Steve taps the side of his head, and his frown deepens. He moves towards the remains of the house and his grey suit ripples against the wind. It is not a fabric suited to the country; the breeze blows right through raising goosebumps on his skin. He pushes his way through a side door, the wood caught in the frame that has warped with the weight of wood lying above it. Steve moves with confidence. Seemingly unconcerned that the tree might shift, that he might be the next to shoulder its weight. 
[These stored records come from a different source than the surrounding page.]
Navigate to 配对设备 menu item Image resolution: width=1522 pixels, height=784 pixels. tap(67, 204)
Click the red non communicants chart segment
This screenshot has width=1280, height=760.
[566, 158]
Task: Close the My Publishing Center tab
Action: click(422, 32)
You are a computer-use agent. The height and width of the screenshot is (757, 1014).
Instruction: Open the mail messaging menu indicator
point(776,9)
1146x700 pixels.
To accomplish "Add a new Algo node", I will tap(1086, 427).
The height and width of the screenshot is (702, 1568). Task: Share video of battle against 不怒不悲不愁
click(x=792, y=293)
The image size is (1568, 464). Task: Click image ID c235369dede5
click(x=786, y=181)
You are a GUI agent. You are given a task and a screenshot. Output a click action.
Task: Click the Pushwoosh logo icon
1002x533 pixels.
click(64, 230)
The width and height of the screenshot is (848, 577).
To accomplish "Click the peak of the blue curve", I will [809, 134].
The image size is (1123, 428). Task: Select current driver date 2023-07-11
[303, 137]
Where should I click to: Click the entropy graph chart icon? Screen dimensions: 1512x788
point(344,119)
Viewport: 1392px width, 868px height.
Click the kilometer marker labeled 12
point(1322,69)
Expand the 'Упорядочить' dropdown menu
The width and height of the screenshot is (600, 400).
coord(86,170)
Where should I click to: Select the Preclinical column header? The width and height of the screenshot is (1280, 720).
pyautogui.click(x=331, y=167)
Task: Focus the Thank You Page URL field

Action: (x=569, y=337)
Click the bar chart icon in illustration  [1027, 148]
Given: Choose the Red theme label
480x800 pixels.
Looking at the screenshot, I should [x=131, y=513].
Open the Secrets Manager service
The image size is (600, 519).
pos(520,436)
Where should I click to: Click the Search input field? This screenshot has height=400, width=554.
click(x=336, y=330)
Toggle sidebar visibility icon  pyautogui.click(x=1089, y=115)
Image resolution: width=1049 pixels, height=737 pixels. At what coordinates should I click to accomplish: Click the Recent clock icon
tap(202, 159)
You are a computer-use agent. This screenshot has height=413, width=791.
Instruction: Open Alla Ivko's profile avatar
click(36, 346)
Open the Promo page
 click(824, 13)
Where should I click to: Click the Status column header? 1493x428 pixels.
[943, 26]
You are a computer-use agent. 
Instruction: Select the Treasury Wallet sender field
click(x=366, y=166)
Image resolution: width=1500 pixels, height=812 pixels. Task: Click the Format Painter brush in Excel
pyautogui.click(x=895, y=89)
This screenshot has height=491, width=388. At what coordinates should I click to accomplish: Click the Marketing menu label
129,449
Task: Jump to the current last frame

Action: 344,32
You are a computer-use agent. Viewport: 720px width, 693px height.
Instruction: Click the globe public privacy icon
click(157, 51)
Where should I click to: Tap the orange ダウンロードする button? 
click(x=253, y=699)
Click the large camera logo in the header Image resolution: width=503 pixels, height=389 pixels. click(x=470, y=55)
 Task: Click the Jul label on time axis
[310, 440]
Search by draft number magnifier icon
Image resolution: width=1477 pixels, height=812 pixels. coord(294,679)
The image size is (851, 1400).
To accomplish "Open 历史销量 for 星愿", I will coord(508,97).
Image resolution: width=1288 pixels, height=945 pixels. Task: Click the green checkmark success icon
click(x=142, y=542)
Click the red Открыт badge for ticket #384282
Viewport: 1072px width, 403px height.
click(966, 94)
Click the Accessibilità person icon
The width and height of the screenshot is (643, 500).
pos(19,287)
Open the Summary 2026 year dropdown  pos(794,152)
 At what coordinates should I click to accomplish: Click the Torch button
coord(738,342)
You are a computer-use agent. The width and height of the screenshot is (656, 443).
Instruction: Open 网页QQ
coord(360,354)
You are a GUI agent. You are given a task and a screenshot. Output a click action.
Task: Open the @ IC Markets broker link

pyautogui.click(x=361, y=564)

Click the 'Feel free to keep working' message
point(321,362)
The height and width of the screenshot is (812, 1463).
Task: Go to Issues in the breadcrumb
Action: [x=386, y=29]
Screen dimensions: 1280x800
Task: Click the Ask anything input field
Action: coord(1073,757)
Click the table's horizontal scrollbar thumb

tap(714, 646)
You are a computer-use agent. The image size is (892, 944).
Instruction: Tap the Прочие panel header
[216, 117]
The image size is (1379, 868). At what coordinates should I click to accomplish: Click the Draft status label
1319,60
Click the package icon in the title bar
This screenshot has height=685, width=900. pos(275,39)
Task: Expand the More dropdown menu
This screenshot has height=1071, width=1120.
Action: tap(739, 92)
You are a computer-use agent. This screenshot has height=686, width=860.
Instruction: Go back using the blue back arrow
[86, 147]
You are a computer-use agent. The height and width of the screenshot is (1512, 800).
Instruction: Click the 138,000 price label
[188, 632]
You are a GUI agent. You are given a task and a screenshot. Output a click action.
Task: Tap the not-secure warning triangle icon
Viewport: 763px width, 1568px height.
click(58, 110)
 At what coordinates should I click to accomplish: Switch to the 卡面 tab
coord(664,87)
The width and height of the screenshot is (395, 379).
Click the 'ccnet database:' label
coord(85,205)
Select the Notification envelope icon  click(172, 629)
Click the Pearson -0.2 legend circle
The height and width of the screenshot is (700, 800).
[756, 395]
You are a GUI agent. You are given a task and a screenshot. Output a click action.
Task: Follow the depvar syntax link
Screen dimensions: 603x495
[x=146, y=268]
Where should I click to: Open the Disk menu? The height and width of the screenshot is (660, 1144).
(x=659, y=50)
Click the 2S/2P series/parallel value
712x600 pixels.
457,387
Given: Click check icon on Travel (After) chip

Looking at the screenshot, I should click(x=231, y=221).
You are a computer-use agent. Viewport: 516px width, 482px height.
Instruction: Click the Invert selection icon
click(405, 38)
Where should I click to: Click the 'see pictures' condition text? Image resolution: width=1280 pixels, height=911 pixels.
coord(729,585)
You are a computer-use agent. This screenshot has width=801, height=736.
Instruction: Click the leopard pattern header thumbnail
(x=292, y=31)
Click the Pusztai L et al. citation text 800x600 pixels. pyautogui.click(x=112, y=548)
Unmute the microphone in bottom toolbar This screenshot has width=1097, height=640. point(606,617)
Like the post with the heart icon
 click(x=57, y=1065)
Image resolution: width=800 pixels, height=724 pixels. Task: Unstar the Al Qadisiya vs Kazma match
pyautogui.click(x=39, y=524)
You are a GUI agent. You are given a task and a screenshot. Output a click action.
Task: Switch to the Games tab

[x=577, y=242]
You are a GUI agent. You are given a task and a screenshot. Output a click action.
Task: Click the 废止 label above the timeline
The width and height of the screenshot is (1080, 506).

With the front of the house gone there is no impediment to watching eyes, no reason not to pry, no need to be invited in. Steve takes out a rectangle of polished obsidian and taps at it as he moves through the rooms. He pauses over sheets of cracked black glass, dark mirrors that hang in every room and almost all broken. On windowsills and bookshelves shells sit. The carcases of anemones and bottles of coloured sand that do not come from the beach below—that smell of different seas. In the kitchen, he picks carefully over the shattered remains of glasses and plates. A rectangular box glows with a white-blue light, humming as the bottles inside discharge wine over the floor. Steve seems particularly upset at this

“Fucking hell. What a mess.”

Steve has problems. He’s restless. In need of help. He mops at the floor with a clean white towel which absorbs the wine like blood into bandages. He picks up a pillow from the large bed and then places it back down. Lifts shards of the black mirrors and holds them up to the light. He seems suddenly unsure of himself and rushes to the large glass door that overlooks the sea, somehow still intact. Sliding it back he steps onto the wooden deck of a balcony that hangs over the beach. It creaks as he steps on it. The metal struts bolted to the cliffside groan under the weight. 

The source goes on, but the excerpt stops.